We’ve all had the experience of having a glochid stuck in your finger – those tiny bristles on some cacti – and how this can cause more discomfort and ruin your day more than a big splinter would.

Or those teeny little flying insects you can hardly even see – they’re called minute pirate bugs – whose bite feels worse than a full-size gnat.

But there’s enough pain in the world – I’ve been thinking about how tiny things can matter in a positive direction.

The wink that lets a child know everything’s okay.

The O-ring that seals the joint that holds the gas in to make the rocket burn safely.

The moment of kindness that leads a person to drop a quarter in a donation box, that adds up with hundreds of other quarters.

People say “don’t sweat the small stuff,” but it’s the small stuff that can tip the scales into life being enjoyable and beautiful, versus difficult and drab.

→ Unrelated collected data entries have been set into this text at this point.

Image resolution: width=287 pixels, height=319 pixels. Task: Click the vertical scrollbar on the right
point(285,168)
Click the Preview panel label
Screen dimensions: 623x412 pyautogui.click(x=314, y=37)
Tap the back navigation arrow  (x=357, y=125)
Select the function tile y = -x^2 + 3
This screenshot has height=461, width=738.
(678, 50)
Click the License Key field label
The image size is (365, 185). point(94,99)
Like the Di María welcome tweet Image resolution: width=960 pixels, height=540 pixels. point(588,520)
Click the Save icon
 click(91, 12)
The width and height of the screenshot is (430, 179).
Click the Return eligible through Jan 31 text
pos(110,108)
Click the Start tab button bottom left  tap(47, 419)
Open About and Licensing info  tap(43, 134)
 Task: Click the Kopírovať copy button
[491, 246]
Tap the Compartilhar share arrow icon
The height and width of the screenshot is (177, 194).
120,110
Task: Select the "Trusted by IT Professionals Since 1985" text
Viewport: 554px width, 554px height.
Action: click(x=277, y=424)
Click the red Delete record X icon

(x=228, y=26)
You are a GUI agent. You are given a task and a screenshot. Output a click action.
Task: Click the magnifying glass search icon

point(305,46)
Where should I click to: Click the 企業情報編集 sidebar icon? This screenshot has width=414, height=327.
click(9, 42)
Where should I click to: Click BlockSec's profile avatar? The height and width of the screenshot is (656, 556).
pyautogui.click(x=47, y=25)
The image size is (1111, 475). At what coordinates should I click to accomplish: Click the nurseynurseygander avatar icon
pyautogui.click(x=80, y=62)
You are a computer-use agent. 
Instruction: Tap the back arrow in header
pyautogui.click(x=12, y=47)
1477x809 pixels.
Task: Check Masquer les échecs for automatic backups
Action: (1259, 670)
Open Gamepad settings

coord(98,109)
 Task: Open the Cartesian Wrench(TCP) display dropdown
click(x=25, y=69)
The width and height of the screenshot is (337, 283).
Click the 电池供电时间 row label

I know one woman who’s published five books. But she wrote her first book while she was a single mom, with a child who has autism. And her in-laws were living with her. And they had dementia.

Her secret wasn’t that she made some big, bodacious goal and worked 20 hours a day to make it happen. Her secret was writing ten minutes a day. 

In ten minutes, she was able to write one page each day. And some days, ten minutes turned into twenty and twenty turned into an hour. At the end of six weeks, she had finished the draft of a book.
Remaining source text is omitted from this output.